Zij is voornemens, de beoordeling van subsidiariteit en proportionaliteit
van Europese wetgevingsvoorstellen geheel decentraal te gaan uitvoeren. Er
zal aan de zijde van de Eerste Kamer dus geen coördinerende instantie
meer zijn voor deze toets. Het voorstel is, de verschillende vakcommissies
voortaan rechtstreeks in contact te laten treden met hun respectievelijke
zustercommissie in de Tweede Kamer.
Dit besluit is de laatste stap van een evaluatieproces in beide Kamers.
Op 22 mei 2007 heeft de Tweede Kamer besloten, de Tijdelijke commissie
om te zetten in een permanente commissie. De Eerste Kamer liet per brief van
2 oktober 20071 echter weten dat zij uiterlijk
maart 2009 een standpunt zou innemen inzake de voortzetting van de commissie
op permanente basis en dat de commissie tot dat moment haar werkzaamheden
op tijdelijke basis kon voortzetten. Het definitieve oordeel van de Eerste
Kamer werd ontvangen op 28 april 2009 en geëffectueerd per 29 september
2009.2 Hiermee heeft de TGCS de facto opgehouden
te bestaan. Een continuering van de huidige TGCS met uitsluitend Tweede Kamerleden
behoort derhalve niet tot de mogelijkheden.

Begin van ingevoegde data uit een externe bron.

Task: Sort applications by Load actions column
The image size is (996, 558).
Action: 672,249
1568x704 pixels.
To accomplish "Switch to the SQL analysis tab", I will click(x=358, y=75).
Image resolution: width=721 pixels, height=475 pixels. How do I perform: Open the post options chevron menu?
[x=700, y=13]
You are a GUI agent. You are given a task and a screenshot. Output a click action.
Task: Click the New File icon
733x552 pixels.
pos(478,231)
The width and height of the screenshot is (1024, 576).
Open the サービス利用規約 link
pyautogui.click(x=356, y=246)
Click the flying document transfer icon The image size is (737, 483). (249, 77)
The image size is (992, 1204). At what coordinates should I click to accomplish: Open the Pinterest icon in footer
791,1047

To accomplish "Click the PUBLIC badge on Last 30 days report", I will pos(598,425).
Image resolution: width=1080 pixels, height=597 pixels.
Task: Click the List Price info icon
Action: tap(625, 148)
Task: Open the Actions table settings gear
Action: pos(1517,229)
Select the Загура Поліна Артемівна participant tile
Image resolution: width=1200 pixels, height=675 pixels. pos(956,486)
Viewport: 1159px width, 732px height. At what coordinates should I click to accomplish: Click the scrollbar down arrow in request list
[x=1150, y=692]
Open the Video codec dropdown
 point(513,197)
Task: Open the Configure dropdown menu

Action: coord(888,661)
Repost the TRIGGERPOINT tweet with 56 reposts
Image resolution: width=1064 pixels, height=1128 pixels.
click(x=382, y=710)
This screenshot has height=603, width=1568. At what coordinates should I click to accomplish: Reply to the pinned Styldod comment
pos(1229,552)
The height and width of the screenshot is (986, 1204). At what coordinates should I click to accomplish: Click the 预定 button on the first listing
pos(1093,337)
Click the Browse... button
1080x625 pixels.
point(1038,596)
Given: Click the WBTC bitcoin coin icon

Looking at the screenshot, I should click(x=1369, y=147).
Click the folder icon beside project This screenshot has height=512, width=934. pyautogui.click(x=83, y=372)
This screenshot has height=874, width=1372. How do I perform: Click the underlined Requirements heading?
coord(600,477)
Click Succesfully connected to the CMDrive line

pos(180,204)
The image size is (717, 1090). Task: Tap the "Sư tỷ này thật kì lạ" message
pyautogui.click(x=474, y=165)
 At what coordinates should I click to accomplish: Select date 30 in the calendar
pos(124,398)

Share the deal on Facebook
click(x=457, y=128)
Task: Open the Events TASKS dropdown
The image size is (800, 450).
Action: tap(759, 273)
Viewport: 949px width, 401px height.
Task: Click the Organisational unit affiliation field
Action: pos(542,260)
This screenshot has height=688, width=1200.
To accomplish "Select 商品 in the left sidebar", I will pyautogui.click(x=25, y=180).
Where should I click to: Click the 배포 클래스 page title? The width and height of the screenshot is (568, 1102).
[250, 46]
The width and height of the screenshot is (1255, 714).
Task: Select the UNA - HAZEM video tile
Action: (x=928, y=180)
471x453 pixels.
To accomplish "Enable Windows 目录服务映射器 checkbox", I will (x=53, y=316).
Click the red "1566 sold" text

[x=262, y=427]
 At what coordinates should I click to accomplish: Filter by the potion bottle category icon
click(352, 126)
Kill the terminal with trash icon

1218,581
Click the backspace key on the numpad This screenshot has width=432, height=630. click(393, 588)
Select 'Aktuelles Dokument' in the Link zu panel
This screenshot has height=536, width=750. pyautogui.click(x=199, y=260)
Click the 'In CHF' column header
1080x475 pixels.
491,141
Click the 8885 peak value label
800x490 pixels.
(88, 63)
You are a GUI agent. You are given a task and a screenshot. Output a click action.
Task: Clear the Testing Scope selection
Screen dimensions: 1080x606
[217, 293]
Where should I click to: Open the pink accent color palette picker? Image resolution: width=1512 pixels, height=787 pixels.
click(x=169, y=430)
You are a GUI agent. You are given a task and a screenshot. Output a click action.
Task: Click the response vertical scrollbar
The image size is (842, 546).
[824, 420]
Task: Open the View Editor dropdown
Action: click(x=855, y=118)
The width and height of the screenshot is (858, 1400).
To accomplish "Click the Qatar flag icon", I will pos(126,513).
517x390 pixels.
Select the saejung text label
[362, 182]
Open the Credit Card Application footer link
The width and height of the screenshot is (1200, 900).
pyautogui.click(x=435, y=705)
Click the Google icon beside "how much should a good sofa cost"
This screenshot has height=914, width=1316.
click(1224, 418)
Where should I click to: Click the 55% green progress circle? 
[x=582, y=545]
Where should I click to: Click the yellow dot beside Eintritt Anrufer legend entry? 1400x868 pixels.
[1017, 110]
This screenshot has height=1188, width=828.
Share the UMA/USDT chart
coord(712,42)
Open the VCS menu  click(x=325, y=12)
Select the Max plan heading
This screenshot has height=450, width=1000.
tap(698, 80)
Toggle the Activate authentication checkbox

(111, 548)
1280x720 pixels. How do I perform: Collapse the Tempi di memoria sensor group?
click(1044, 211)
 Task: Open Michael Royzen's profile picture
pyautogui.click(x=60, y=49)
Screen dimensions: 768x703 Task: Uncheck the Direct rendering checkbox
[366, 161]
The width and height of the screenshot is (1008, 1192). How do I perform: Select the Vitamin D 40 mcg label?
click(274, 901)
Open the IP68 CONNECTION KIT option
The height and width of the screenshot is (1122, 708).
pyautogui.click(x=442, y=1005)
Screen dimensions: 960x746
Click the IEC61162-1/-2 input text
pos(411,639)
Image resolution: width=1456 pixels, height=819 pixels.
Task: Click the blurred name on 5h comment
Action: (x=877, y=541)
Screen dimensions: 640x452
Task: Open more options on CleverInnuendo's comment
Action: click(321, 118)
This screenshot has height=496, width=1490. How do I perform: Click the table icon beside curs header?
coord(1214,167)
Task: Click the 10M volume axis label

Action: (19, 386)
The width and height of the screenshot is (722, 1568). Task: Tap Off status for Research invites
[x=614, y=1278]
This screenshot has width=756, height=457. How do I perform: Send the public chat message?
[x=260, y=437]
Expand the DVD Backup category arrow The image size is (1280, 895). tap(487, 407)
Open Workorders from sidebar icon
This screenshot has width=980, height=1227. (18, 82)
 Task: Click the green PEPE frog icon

Tegen het licht van het besluit van de Eerste Kamer heeft de commissie
voor Europese zaken zich beraden op de vormgeving van de subsidiariteitstoets
in de Tweede Kamer. Net als de Eerste Kamer is zij van mening dat het zwaartepunt
van de toetsing dient te liggen bij de vakcommissies. In tegenstelling tot
de Eerste Kamer ziet zij echter een taak weggelegd voor een coördinerende
commissie. Een dergelijke commissie kan fungeren als «eigenaar»
van dit doorgaans vrij technische en specialistische toetsingsproces. Zo wordt
voorkomen dat de aanpak in de verschillende vakcommissies erg uiteen loopt
en het toezicht op de uitvoering ervan, dat bij niemand specifiek is belegd,
wegvalt.
Ook de interparlementaire samenwerking in COSAC vraagt om een zekere coördinatie
van het werk van de vakcommissies, teneinde te verzekeren dat deadlines gehaald
worden en de communicatie met de Europese instellingen helder verloopt.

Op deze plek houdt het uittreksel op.